Donald Trump wurde 2025 zum zweiten Mal als US-Präsident vereidigt. (Bild: 2025 Getty Images/Anna Moneymaker)

„Wir befinden uns mitten in einem kalten Bürgerkrieg“, heißt es in einer erhellenden TV-Doku über die Demokratiekrise der USA. Betrieben wird die Spaltung seit rund 40 Jahren von einer radikalen Minderheit. Ihre Methoden und deren Erfolg sollten uns auch hierzulande zu denken geben.

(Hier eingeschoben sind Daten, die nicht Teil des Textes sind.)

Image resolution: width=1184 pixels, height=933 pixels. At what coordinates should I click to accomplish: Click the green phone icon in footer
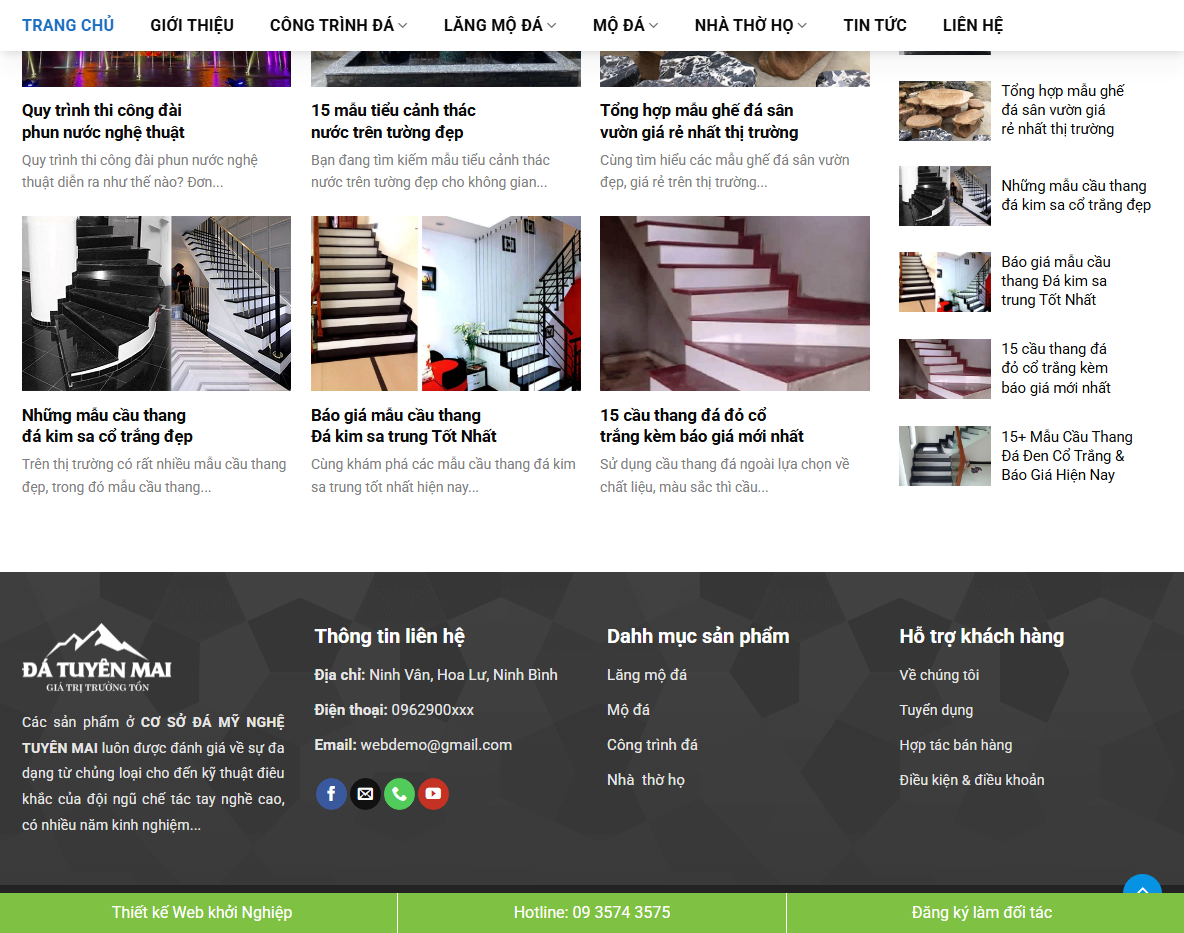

Nein, eine Laune der Demokratie-Geschichte ist der Mann, der nun zum zweiten Mal ins Weiße Haus eingezogen ist, wohl nicht. Dass Donald Trump wieder US-Präsident ist, entsetzt so manche Beobachter im Ausland und in den Vereinigten Staaten selbst. Und doch ergibt seine Wiederwahl eine geradezu erschreckende Logik - verbunden mit ganz düsteren Aussichten für die Zukunft der USA.

Donald Trump (links) mit Newt Gingrich, einem Pionier des konservativen Populismus in den 80er-Jahren, an dessen aggressivem Verhalten sich der Präsident orientiert. (Bild: 2016 Getty Images/John Sommers II)

Donald Trump (links) mit Newt Gingrich, einem Pionier des konservativen Populismus in den 80er-Jahren, an dessen aggressivem Verhalten sich der Präsident orientiert. (Bild: 2016 Getty Images/John Sommers II)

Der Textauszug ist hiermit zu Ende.